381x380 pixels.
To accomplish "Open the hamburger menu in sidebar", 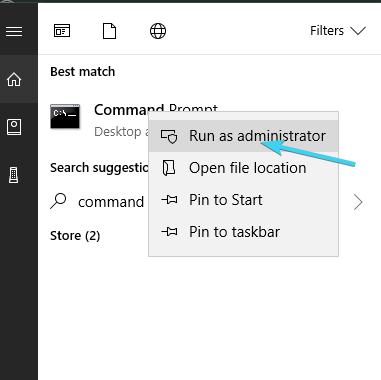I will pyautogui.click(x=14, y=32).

__________________________________________________

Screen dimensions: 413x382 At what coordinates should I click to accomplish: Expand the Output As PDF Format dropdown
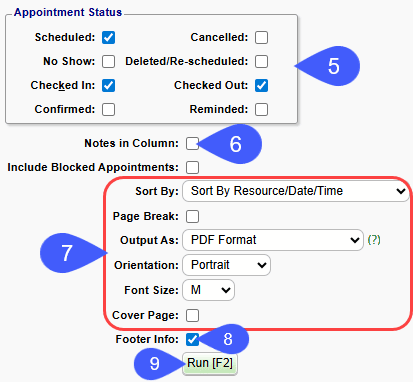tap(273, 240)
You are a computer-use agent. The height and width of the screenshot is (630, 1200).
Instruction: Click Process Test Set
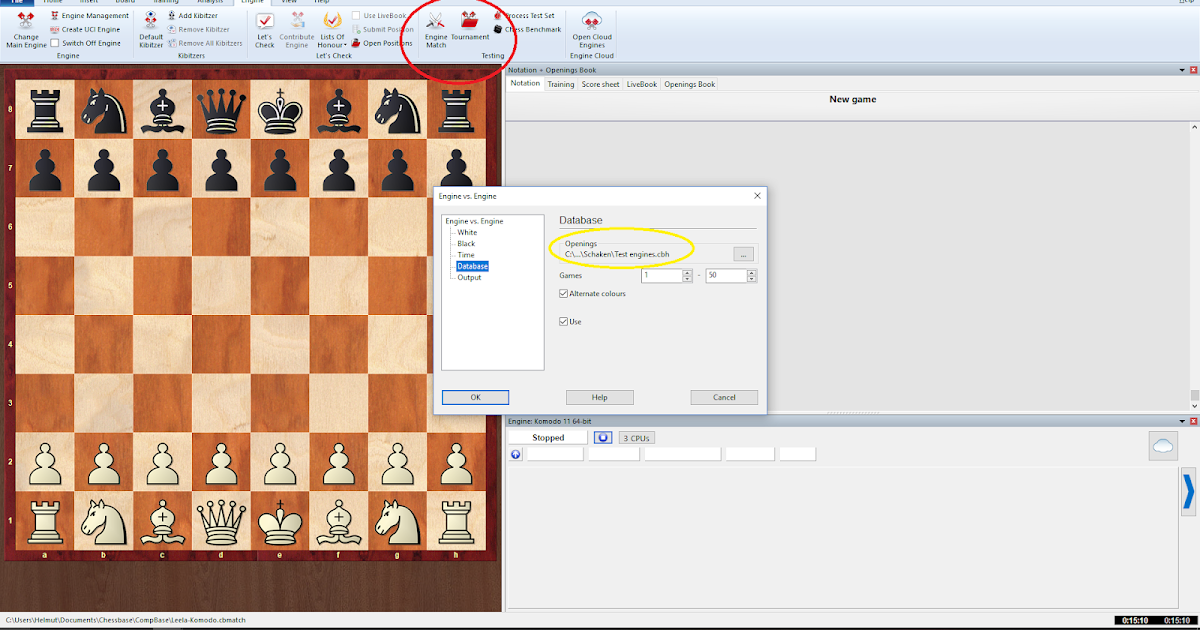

__________________________________________________

Give again, exactly as written above, every line from the one holding "Screen dimensions: 413x382" to the one holding "Instruction: Click Process Test Set", with both ends kept and the pictures left out.

Screen dimensions: 413x382 At what coordinates should I click to accomplish: Expand the Output As PDF Format dropdown
tap(273, 240)
You are a computer-use agent. The height and width of the screenshot is (630, 1200).
Instruction: Click Process Test Set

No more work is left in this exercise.